Current through Register Vol. 63, No. 3, March 1, 2024
(1) Failure to keep complete, accurate, and
minimally competent medical and billing records on all patients may result in
discipline.
(2) Licensee Duty to
Maintain Clear, Legible, Complete, Accurate, and Minimally Competent Medical
Records. Medical records shall contain the following:
(a) Clear, legible, complete, and accurate
information as to allow any other physician or treatment provider to understand
the nature of that patient's case and to be able to follow up with the care of
that patient, if necessary;
(b)
Completed initial intake form in each patient's medical record or chart. New
patient information must contain date of visit, current legal name, date of
birth, gender identification, contact information, presenting problem (i.e.
reason for doctor visit), health history, allergies and medications currently
taking;
(c) Each page shall include
patient name, date of birth, date of service, and licensee of record. Entries
made by persons other than the licensee must be signed by the person making the
entry and then co-signed by the licensee;
(d) Description of the chief complaint or
primary reason the patient sought treatment from the licensee;
(e) Documentation of any reported changes in
patient health history which affects the chief complaint or the general history
of the health of the patient;
(f)
An accurate record of the diagnostic and therapeutic information that supports
patient care, including but not limited to:
(A) Clinically indicated vitals at the time
of examination. If examination is via telemedicine, vitals may be reported by
the patient, as clinically indicated.
(B) Examinations and the results of those
examinations;
(C)
Diagnoses;
(D) All pertinent
information to support patient care; treatment plan, patient response to
treatment, and any subsequent changes to the treatment plan, and the clinical
reasoning for those changes;
(E)
All medications prescribed by licensee, including over the counter medications,
supplements, as well as dose and duration of medication;
(F) Any specific concerns of the licensee;
including lack of adherence with the treatment plan;
(G) Documentation of informing patient of
risk and permission to treat, as clinically indicated.
(H) Other clinically relevant correspondence,
including, but not limited to: text, telephonic, electronic or other patient
communications, referrals to other practitioners, and expert reports.
(3) Licensee Duty to
Maintain and Retain Patient Medical Records.
(a) If the treating naturopathic physician is
an employee or associate, the duty to maintain entire records shall be with the
business entity or licensed physician that employs or contracts with the
treating naturopathic physician;
(b) Naturopathic physicians providing file
reviews, second opinion consultations, or independent medical examinations
(IME) shall be responsible for keeping an available copy of all authored
reports for six years from the date authored;
(c) The responsibility for maintaining entire
patient records may be transferred to another naturopathic business entity or
to another naturopathic physician as part of a business ownership transfer
transaction;
(d) Except as provided
for in paragraph (3)(a) of this rule, a naturopathic physician who is an
independent contractor or who has an ownership interest in a naturopathic
practice shall provide notice when leaving, selling, or retiring from the
naturopathic office where the naturopathic physician has provided treatment and
services;
(e) Notification shall be
sent to all patients who received services from the naturopathic physician
during the two years immediately preceding the naturopathic physician's last
date for seeing patients. This notification shall be sent no later than thirty
days prior to the last date the naturopathic physician will see patients. The
notice shall include all of the following:
(A)
A statement that the naturopathic physician will no longer be providing
treatment or services at the practice;
(B) The date on which the naturopathic
physician will cease to provide treatment and services; and
(C) Contact information that enables the
patient to obtain the patient's records;
(D) The notice shall be sent in one of the
following ways:
(i) A letter sent through the
US Postal Service to the last known address of the patient with the date of the
mailing of the letter documented, or
(ii) A secure electronic message.
(E) In the event of an emergency
or other unanticipated incident where a naturopathic physician is unable to
provide a thirty day notice as required by paragraph (2)(f) of this rule, the
naturopathic physician shall provide such notice within thirty days after it is
determined that the physician will not be returning to practice.

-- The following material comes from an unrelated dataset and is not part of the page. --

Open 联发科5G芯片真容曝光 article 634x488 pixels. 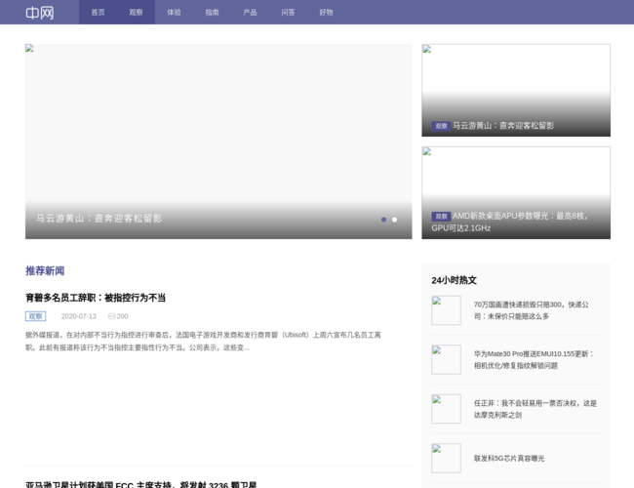pos(509,458)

(F) A naturopathic physician shall establish
a plan for custodianship of these records in the event they are incapacitated,
become deceased, are or will become unable to maintain these records pursuant
to paragraph.
(4) A patient's entire health care record
shall be kept by the naturopathic physician a minimum of six years from the
date of last treatment. However, if a patient is a minor, the records must be
maintained at least six years from the time they turn 18 years of
age.
(5) Disposal of all records
shall be completed by a process that results in permanent destruction of the
records and shall be compliant with all state and federal law.